Local environmentalists are calling on Saanich to develop a strategy to stop private encroachment upon public waterfront land, while restoring lands where private encroachment has already compromised public access.
“We hope that the [municipality] will take immediate action to restore access and develop a long-term policy,” said Kelly Twa, a second-year law student at the University of Victoria, with the Environmental Law Centre Centre (ELC). She made these comments in presenting a 2017 report that the ELC prepared on behalf of the Veins of Life Watershed Society.
The report claims Saanich along with Esquimalt might have been “failing their duty to ensure that publicly owned Gorge waterfront lands actually remain public.”
The report specifically identifies 11 sites — three on the Saanich side of the waterway, eight on Esquimalt’s side — where this phenomenon might have happened.
The report matches aerial photos of property lines with current photos that show homeowners have been using public lands to park their boats, place garbage bins and extend their driveways in ways that leave the public unaware that this land is public.
Twa said this type of encroachment might be happening across the District in calling on Saanich to restore public access in the three identified locations. Twa also asked Saanich to launch a survey across Saanich to identify other areas, and initiate a public education campaign.
Twa said restoration of these sites would not only have ecologically benefits, but also economic benefits by creating additional recreation opportunities.
But if this language sounds forceful, the report itself couches its findings in the conditional, calling its findings “preliminary” and “subject to possible correction.” In fact, it eschews any definitive conclusions as it calls on Saanich and Esquimalt to investigate these 11 cases where “public assets may, or may not, have been lost or compromised.”
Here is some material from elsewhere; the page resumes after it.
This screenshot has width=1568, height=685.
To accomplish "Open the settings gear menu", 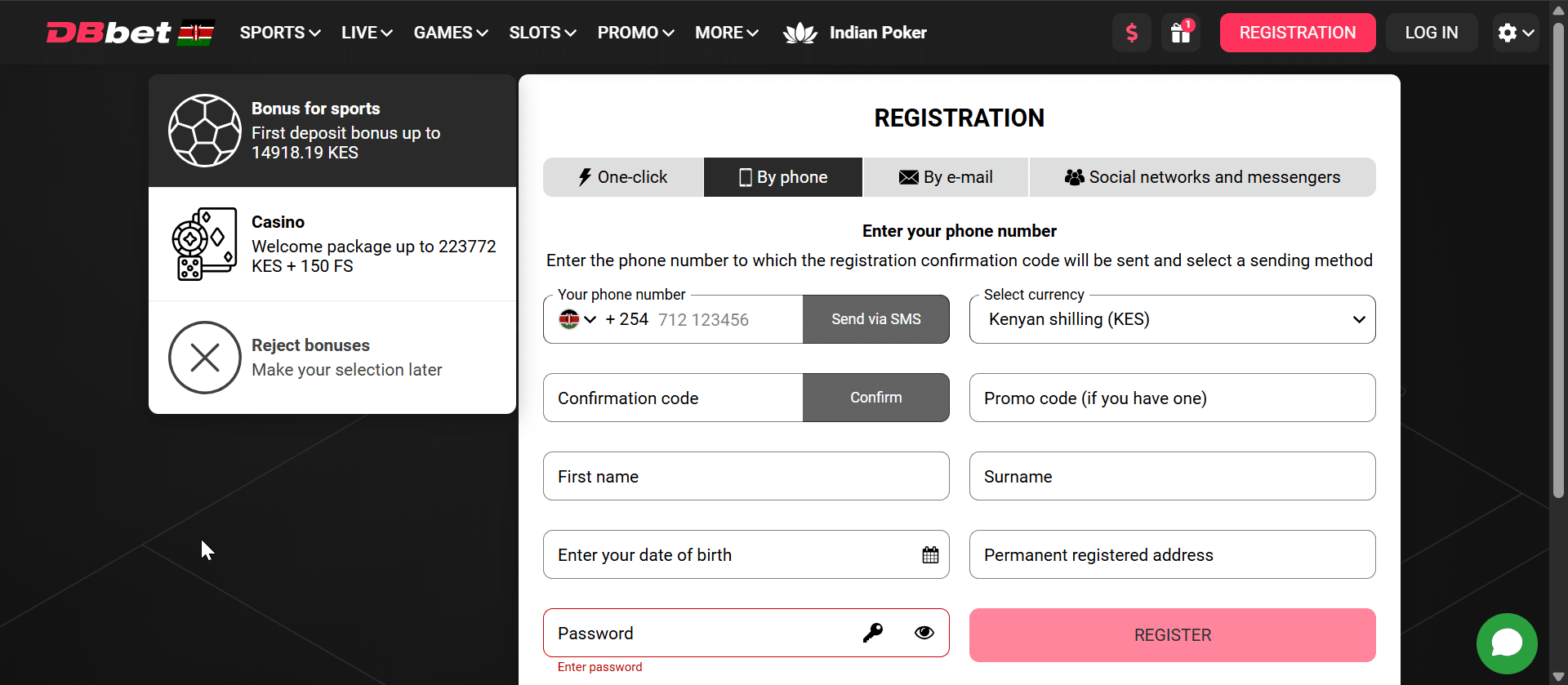I will 1515,33.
This tentative tone also appears elsewhere. “Finally, note that we ascribe no fault to any private landowners or neighbours — many of whom may be unaware of where municipal land boundaries are,” it reads. “The fault, if any, lies with local governments that fail to zealously protect the property rights of the general public.”
Saanich last year acknowledged the three Saanich locations as public right-of-ways. But it has also thrown cold water on calls to improve them — at least initially.
Harley Machielse, Saanich’s director of engineering, said the three locations “have been generally left in an undeveloped natural state and are not intended as formal public access points.”
Efforts to “convert” these sites into “more formal access points” would require “extensive engineering of structures and bank stabilization” as well as “assessing the potential environmental impacts to mudflats and mature trees,” said Machielse.
“In consideration of other District priorities, overall benefit to the community, potential upfront and ongoing costs, and environmental impacts, formalizing access to these locations is not a priority at this time,” he said.
John Roe, founder of the Veins of Life Watershed Society, does not appear deterred. He said he will go forward with a proposal to find the necessary resources to help restore some of these sites. Roe said their preservation is crucial to the future preservation of greenspace and the ecological health of the region.
In fact, Roe thinks the number of sites is actually higher than the 11 identified in the report.
“This is just the tip of the ice-berg,” he said, a point Twa echoed in her remarks.
Council unanimously accepted the report, and forwarded it to staff for a review that would also consider other areas of Saanich where private use might interfere with public access, such as Mount Douglas Park.
Coun. Judy Brownoff said this issue is not a priority for Saanich, but staff might be able to bring forward some ideas.
“The point of access is germane,” said Coun. Fred Haynes.